In my experience, SDRplay doesn’t oversell their products. Their preliminary product sheet mentioned improved performance on HF, but their press release didn’t even mention the HF upgrades. And this is where I, in particular, noticed significant improvement. Perhaps this is because I am primarily an SWLer, thus spend a larger portion of my time in the HF region.
SDRplay products also have a mature, robust SDR application via SDRuno. Day to day, I tend to use Simon Brown’s SDR Console as my primary SDR application, since it’s compatible with so many of my SDRs and also offers some of the best recording functionality for those of us who do audio and spectrum archiving. Each time I beta test or review an SDRplay SDR, however, I’m more and more impressed with SDRuno. It’s evolved from being a rather cluttered application to one with a thoughtful, cohesive user interface that’s a joy to use––a product of true iterative agility.
Indeed, after having used SDRuno exclusively these past two weeks, I believe I would consider it as my primary SDR application…if only it had audio recording in addition to spectrum recording, and could run multiple instances with multiple SDRs. Again, given a little time, I wouldn’t be surprised if some of this functionality is eventually integrated.
Since many SWLing Post readers already own an SDR, I’m sure some of you will have questions. Let’s address a few of those right now.
Question: “I have an RSP2/RSP2pro. Should I upgrade to the RSPdx?”

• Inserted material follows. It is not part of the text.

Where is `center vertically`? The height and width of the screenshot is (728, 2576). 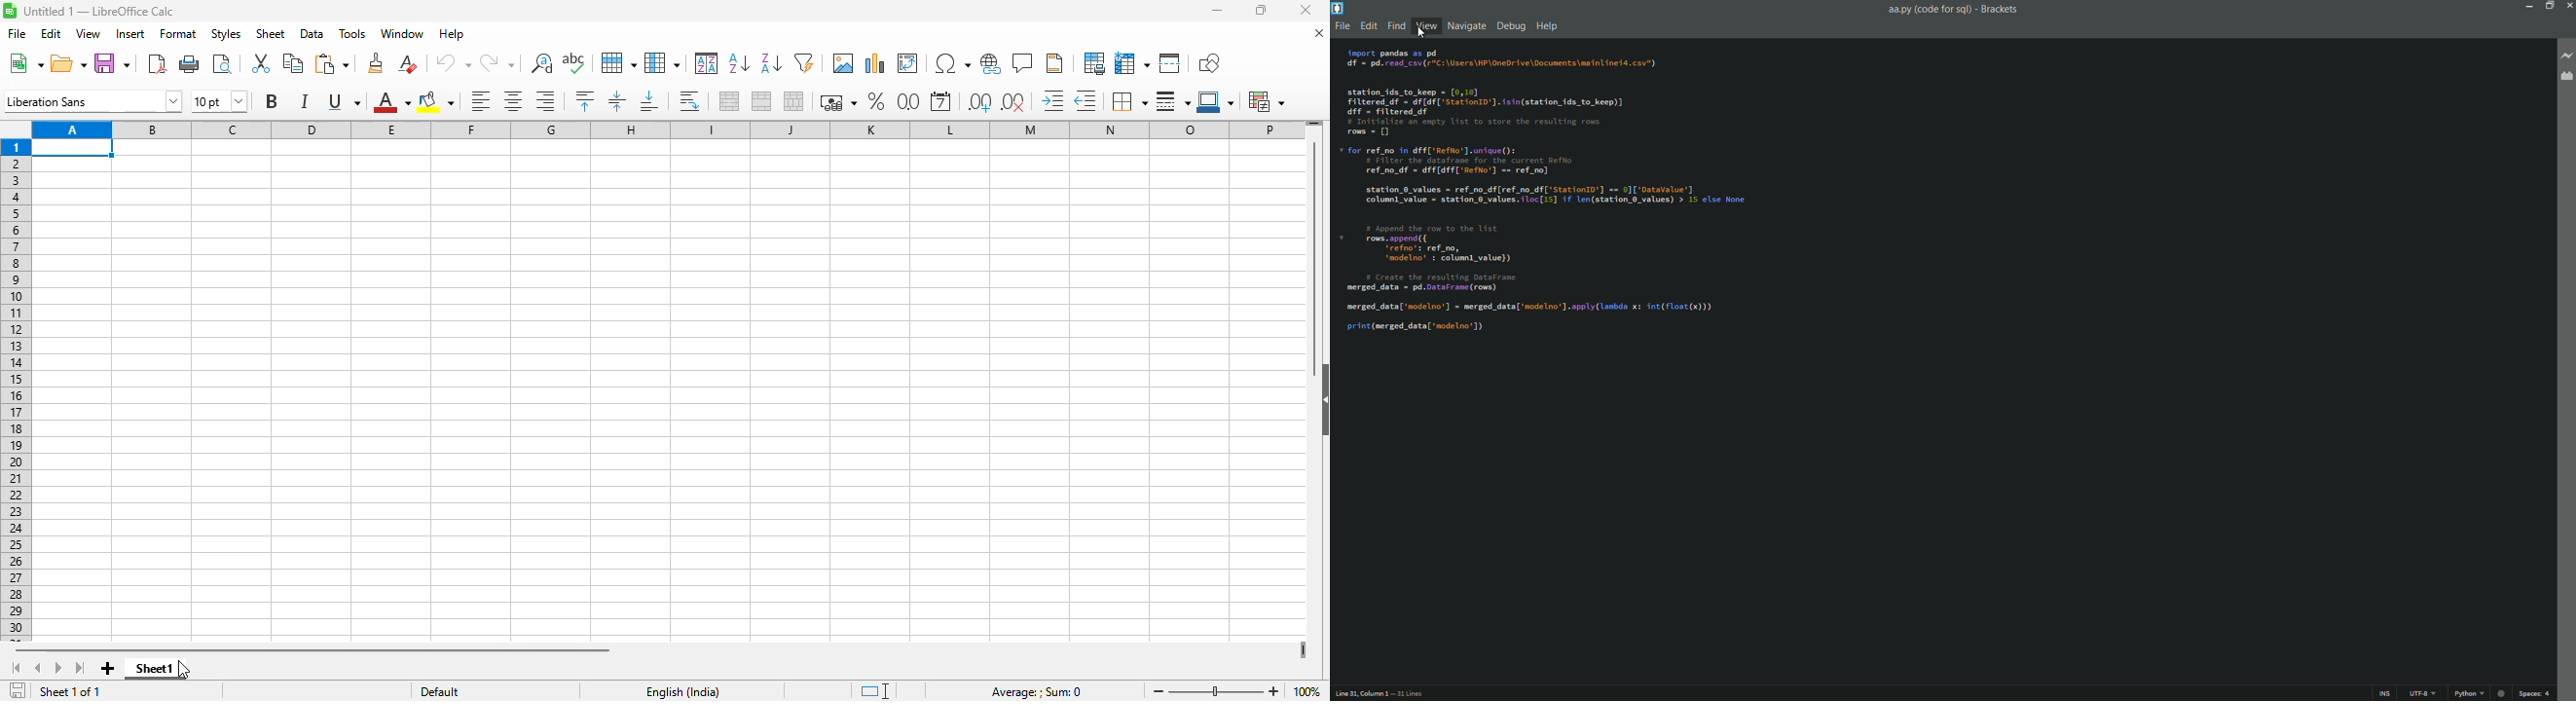 center vertically is located at coordinates (616, 101).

My recommendation: If you are a shortwave, mediumwave, or longwave DXer, I would indeed recommend upgrading to the RSPdx. If you primarily use your RSP2 series SDR on frequencies above 30 MHz and only occasionally venture below for casual listening, then I’d keep the RSP2.

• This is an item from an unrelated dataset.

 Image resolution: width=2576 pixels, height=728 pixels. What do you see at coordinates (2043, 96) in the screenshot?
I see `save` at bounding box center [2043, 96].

Question: “I have an RSP1a. Should I upgrade to the RSPdx?”
My recommendation: If you’ve been enjoying your RSP1a and would like to take your listening/monitoring to the next level, then, yes, I would upgrade. Not only can you take advantage of the RSPdx’s enhanced performance, but the RSPdx affords you three antenna ports, and has a more robust front end.
Question: “I have an RSPduo. Should I buy the RSPdx?”
My recommendation: I’m a big fan of the RSPduo. Unless you’re a dedicated mediumwave/longwave DXer, or you’d just like to add another separate SDR to your radio arsenal, I wouldn’t rush out to buy the RSPdx.
And while I’m offering advice, I’d like to offer my standard two cents on the subject of performance optimization: a radio is only as good as its antenna!If you have a compromised antenna, invest in your antenna before upgrading your radio. You’ll be glad you did.
Happily, I can recommend the SDRplay RSPdx without hesitation. This latest iteration of the RSP series SDR is a proper step forward in terms of performance and functionality––obviously implementing years of customer feedback.
SDRplay also has a proven track record of innovation and customer support. Their documentation, video tutorials, and community are among the best in the industry. Purchase with confidence.